As for Bacurau’s abrupt disappearance from the face of the Earth—it turns out the town is being technologically erased in order to make it vulnerable to an impending attack by outsiders. Guided by a garishly clothed São Paulo couple tasked with scouting the area on their motorcycles, these interlopers are bloodthirsty Westerners led by Michael (Udo Kier). Their purpose? They’re on a hunting holiday modeled after The Most Dangerous Game, with the goal being to slaughter everyone in Bacurau for sport. The directors thus cast their tale as a battle between innocent indigenous people and cruel foreign invaders (who may or may not be in league with crooked homegrown elements). It’s a sociopolitical critique delivered with significant surrealism, as the murderous vacationers use their UFO for surveillance purposes, and Kier, upon being called a Nazi by a comrade, responds by stating, “Next time you want to piss somebody off, don’t use those stupid clichés.”

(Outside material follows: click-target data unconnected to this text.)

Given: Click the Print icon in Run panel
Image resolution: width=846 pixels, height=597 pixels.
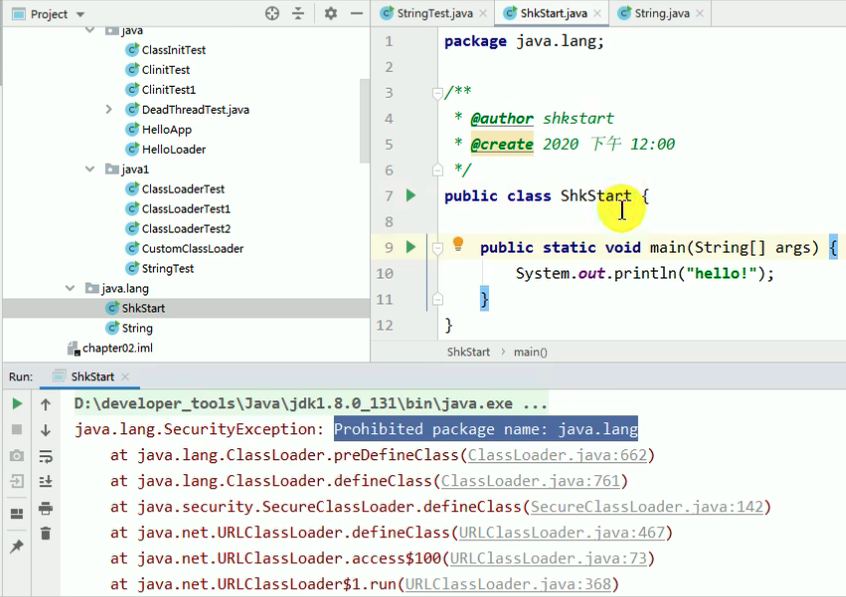Looking at the screenshot, I should [45, 508].
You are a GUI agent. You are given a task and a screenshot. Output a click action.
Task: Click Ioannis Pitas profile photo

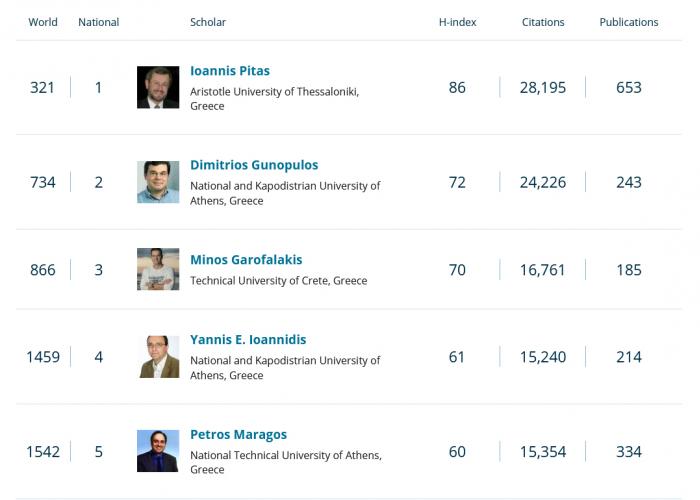tap(158, 87)
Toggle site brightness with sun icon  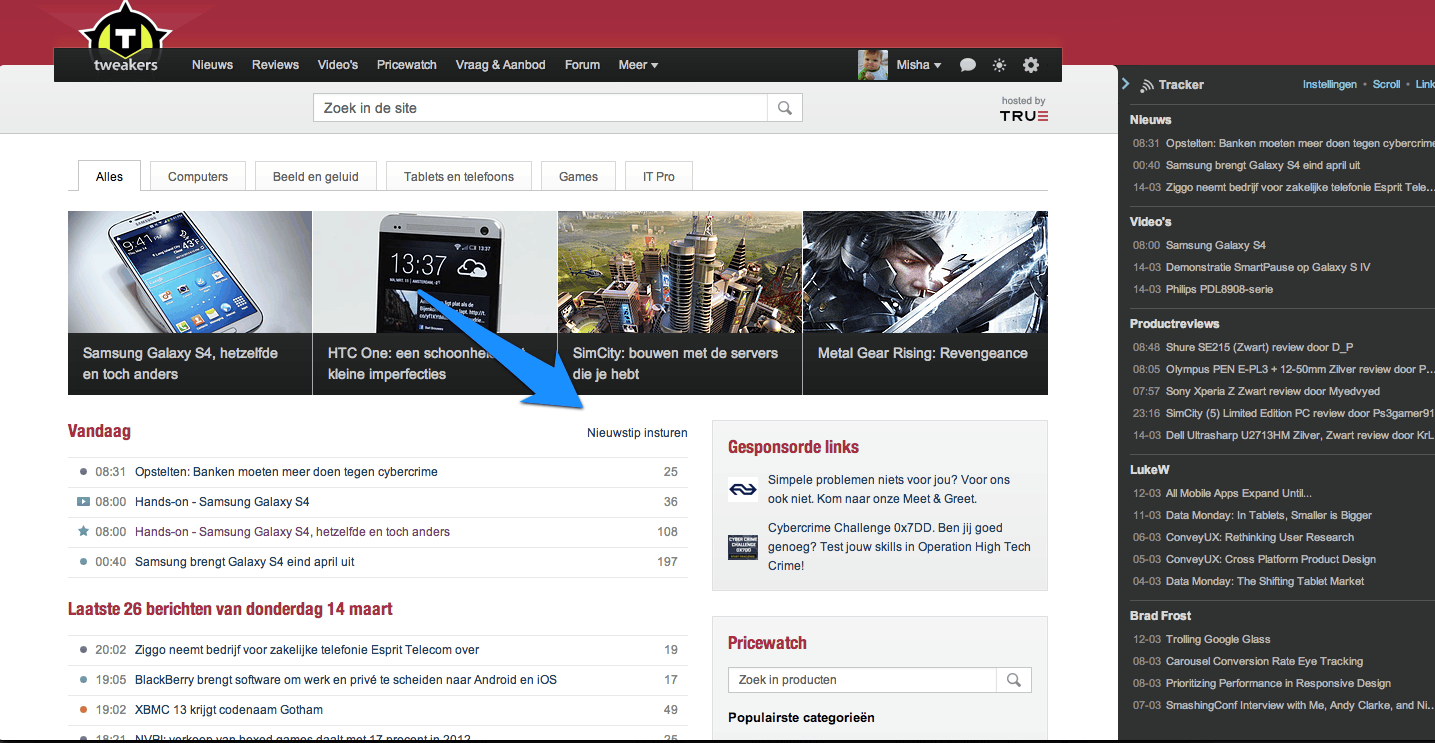999,65
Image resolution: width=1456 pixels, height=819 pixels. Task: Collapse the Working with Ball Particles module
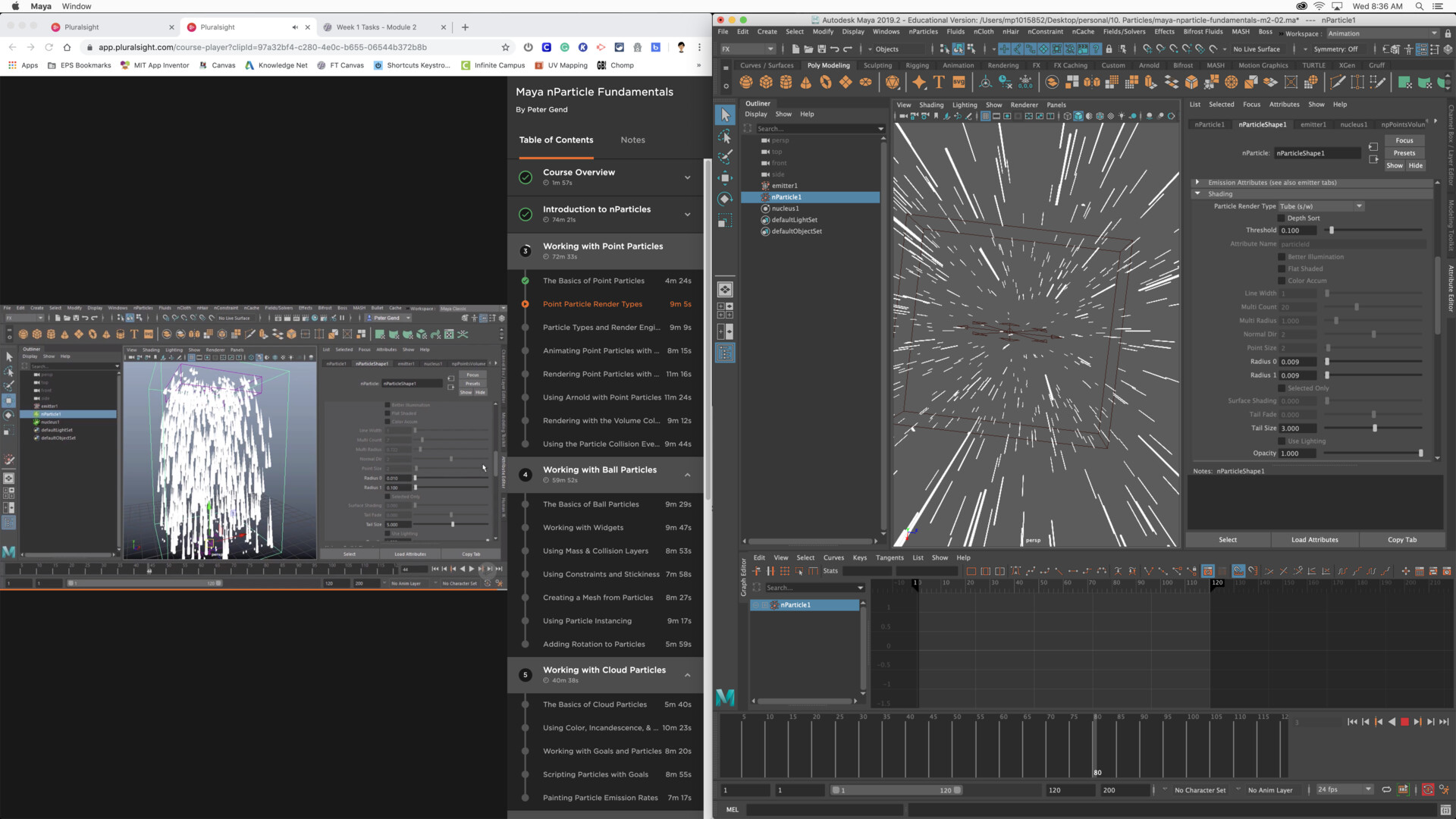click(x=688, y=475)
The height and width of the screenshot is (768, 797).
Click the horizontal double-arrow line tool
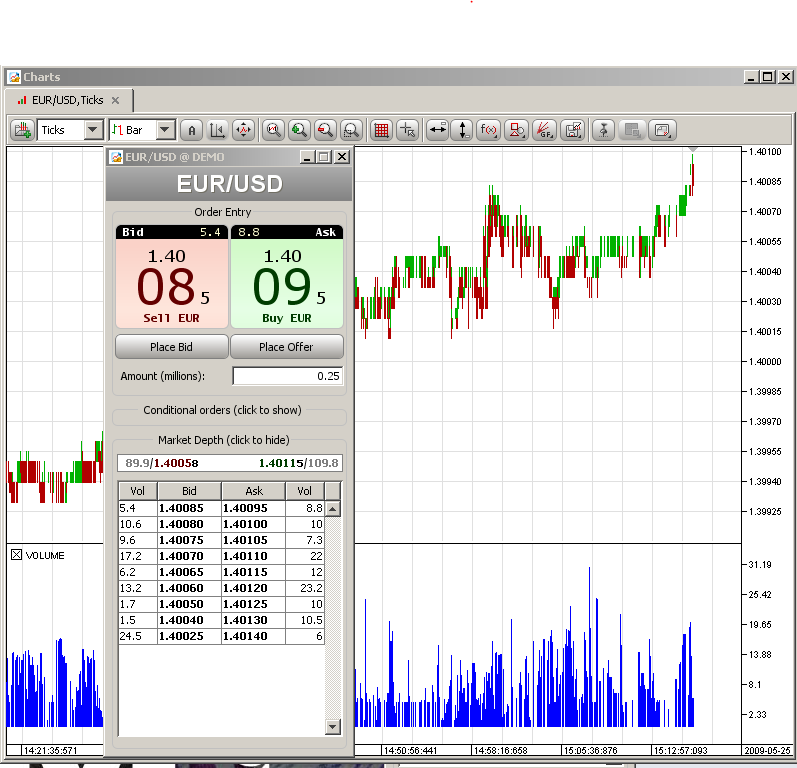pos(437,130)
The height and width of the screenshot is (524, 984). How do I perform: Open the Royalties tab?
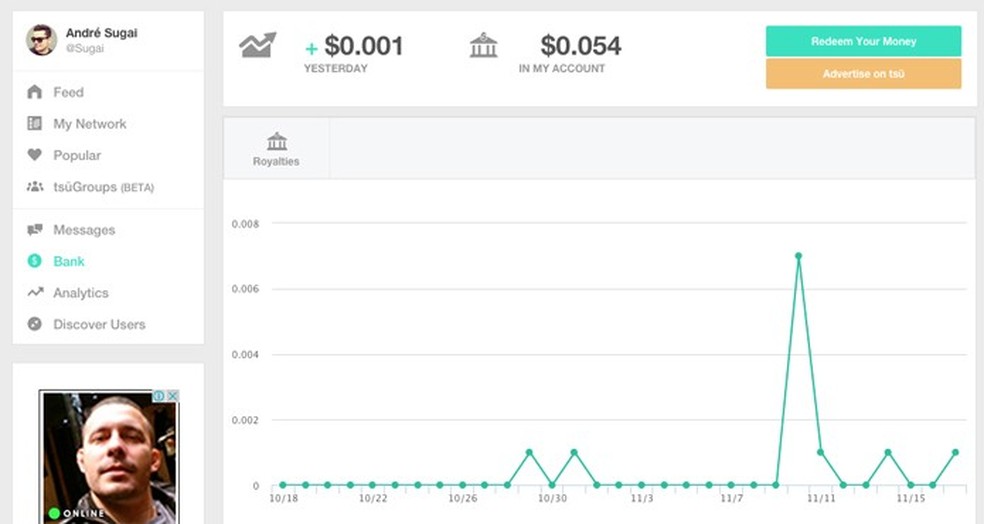(276, 149)
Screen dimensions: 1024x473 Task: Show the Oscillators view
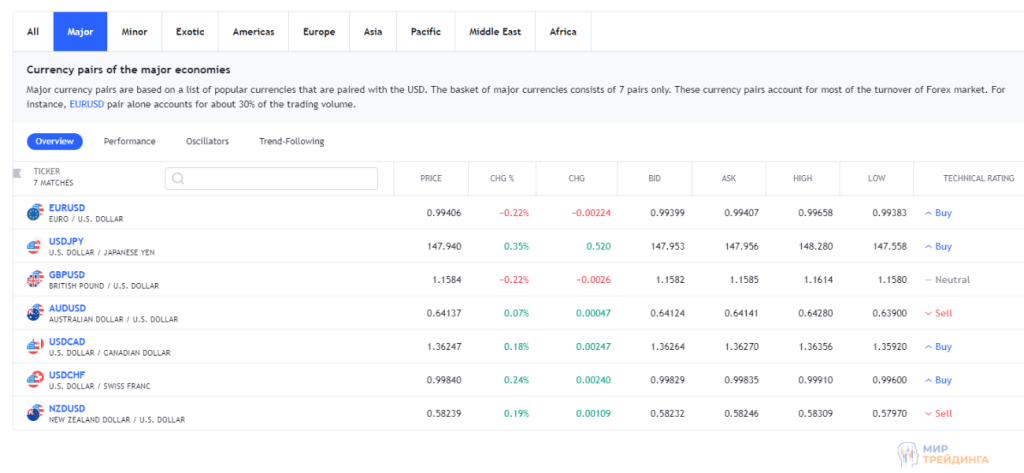click(207, 141)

Claiming to be set “a few years from now,” Bacurau doesn’t exist in any identifiable time period; the preponderance of cell phones, as well as online videos of hunky Acácio (Thomas Aquino) assassinating enemies, suggests the here and now, whereas the town’s primitive infrastructure is clearly the byproduct of an earlier age. Such temporal dissonance amplifies the tale’s bizarreness, as do a series of later incidents, be it two American killers becoming rowdily aroused by their lethal acts, or Michael showing his psychotic true colors and, in the process, proving (for the one billionth time) that trusting a homicidal maniac is a good way to guarantee a premature demise.
Filho and Dornelles are so busy taking left turns that they occasionally fail to generate the nail-biting suspense they seek, and their story’s scattered focus shortchanges some of their actors, most notably the illustrious Braga, who after a commanding lead turn in Aquarius is relegated to peculiar sideline duty. Still, those shortcomings are generally of little consequence, so enchanting is Bacurau’s mix of the wild and the wacko. Don’t worry about understanding its every pointed twist—from its dexterous widescreen aesthetics to its scene-stealing Kier performance (seething with the German actor’s usual brand of unpredictable insanity), it’s a blast of beguiling mayhem.